Le film reste, tout de même, passionnant de bout en bout et on pourra, sans hésiter, le placer dans le haut du panier.
Romina Power, qui n'était pas le premier choix de Franco, fait une petite vierge plutôt convaincante. Mais c'est la flopée de personnages qui gravitent autour d'elle qui sont le point fort du film.
Du Harpin, De Buisson, la Dusbois, les Bressac, Juliette et même Sade donnent au film des allures de fresque épique.
Les passages dans le cachot coloré du marquis n'enrichissent guère l'intrigue. Néanmoins ces séquences nous permettront d'apprécier un Klaus Kinski au meilleur de sa forme, improvisant au milieu de corps nues la folie de l'écrivain. Un tableau très Franquien, vain mais splendide !
Pour sa part, Akim Tamiroff, très certainement volé à Orson Welles, incarne un Du Harpin curieux mais amusant. De la même façon, Jack Palance, interprète, avec peu de retenu, le moine fou Antonin et nous épate par sa prestation extravagante (En témoigne cette scène, dans laquelle, immobile comme une statue de cire, il glisse sur un travelling le regard fixe.

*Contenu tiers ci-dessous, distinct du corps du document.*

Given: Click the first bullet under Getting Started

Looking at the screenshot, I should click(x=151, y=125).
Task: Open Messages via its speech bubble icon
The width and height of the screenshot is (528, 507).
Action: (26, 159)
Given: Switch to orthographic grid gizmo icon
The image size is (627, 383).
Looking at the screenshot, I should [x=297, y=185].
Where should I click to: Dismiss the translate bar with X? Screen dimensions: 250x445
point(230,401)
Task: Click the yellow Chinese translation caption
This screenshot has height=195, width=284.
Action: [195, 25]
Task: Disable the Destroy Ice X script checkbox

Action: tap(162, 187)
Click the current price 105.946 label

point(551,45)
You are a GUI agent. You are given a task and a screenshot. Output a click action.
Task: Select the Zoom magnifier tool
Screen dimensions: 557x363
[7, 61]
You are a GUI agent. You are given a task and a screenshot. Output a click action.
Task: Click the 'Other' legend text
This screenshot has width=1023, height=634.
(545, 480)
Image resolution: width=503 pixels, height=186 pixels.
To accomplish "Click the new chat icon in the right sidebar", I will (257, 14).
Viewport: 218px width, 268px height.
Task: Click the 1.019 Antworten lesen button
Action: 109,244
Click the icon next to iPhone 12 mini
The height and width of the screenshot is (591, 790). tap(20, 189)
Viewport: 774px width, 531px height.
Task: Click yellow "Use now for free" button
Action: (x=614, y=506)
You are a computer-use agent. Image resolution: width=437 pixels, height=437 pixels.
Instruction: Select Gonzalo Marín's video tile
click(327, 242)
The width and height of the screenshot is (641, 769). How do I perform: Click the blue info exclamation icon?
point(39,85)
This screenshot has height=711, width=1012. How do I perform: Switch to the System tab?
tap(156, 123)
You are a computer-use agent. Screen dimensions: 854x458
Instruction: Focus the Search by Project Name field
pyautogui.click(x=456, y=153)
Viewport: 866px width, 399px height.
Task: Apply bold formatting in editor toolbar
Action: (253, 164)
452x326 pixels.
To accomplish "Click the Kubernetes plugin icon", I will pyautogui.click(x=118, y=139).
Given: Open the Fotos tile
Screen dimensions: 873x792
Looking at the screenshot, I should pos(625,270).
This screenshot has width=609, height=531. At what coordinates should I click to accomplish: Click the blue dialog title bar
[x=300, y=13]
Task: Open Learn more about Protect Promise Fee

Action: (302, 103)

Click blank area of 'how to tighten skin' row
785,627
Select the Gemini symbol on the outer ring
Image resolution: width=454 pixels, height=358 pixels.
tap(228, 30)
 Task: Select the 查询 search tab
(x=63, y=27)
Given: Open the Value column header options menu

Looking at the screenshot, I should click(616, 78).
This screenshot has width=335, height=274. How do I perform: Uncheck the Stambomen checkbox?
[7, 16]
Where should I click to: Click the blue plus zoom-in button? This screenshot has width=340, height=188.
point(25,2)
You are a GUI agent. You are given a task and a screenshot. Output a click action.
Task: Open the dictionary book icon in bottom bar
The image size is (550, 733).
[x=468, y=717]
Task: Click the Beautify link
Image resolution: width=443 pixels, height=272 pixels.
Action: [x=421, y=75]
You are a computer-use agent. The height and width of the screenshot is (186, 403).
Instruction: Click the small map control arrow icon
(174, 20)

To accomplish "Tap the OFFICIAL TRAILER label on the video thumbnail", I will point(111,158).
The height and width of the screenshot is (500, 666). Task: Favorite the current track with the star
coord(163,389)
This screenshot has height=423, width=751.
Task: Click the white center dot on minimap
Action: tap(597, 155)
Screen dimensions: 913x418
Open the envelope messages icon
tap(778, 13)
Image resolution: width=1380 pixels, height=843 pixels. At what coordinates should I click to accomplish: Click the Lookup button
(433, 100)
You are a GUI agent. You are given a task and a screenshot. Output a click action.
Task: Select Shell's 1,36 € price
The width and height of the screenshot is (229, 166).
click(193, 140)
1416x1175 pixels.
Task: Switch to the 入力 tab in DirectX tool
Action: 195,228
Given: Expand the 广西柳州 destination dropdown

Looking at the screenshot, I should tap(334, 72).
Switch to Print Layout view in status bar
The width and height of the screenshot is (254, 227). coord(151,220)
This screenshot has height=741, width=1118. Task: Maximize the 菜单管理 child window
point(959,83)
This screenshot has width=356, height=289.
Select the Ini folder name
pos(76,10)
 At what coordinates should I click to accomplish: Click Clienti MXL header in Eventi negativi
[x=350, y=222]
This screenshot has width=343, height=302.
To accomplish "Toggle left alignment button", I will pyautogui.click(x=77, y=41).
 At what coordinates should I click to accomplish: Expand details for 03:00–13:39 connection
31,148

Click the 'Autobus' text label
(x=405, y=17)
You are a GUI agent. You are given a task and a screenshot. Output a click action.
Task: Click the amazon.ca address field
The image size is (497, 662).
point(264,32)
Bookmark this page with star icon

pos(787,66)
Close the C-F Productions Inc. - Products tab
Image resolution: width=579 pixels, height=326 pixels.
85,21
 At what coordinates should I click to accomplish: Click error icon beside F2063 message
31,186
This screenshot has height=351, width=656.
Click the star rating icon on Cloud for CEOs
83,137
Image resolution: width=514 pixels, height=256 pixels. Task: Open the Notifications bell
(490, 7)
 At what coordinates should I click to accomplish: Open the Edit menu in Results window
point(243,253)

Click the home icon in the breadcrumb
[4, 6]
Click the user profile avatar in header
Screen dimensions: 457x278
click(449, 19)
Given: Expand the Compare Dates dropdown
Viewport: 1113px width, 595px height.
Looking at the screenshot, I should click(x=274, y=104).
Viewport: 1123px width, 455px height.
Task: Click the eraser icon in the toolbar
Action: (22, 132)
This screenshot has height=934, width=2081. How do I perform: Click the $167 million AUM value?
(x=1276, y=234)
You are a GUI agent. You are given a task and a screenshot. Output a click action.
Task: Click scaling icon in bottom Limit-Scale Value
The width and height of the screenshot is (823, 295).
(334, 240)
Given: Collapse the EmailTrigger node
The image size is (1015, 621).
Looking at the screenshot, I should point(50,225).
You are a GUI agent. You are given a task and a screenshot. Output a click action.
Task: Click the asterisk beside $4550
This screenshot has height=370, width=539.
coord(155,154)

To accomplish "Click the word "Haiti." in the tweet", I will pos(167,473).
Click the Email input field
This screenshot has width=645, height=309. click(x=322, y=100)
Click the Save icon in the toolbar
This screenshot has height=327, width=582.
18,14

Une séquence surréaliste, qui selon Franco, aurait convaincu Palance de jouer dans le film).
Enfin, évoquons Howard Vernon et sa perruque étrange, qui semble, lui aussi, habité par son rôle de moine pervers.
Il est alors fondamental, d'admettre que cette galerie d'acteurs, s'agitant autour de la jeune ingénue, est bel et bien l'atout majeur du film.
La musique...
On ne peut évidemment parler de ce film sans évoquer le score luxueux et enivrant de Bruno Nicolai qui prouve, une fois de plus, son grand talent à travers un thème parfois redondant mais jamais pénible. Précisons que moyennant quelques dinars, vous pourrez trouver l'OST dans plusieurs éditions !
En bref...
La grosse production (casting, décors, costume et lumière) n'est pas forcément un atout pour Franco. Mais le réalisateur se débrouille bien avec son budget et nous offre un film très beau, s'achevant sur une note modérée au vu de cette triste fin, frustrante de la part du réalisateur.
A apprécier en se fouettant la verge avec une botte d'orties.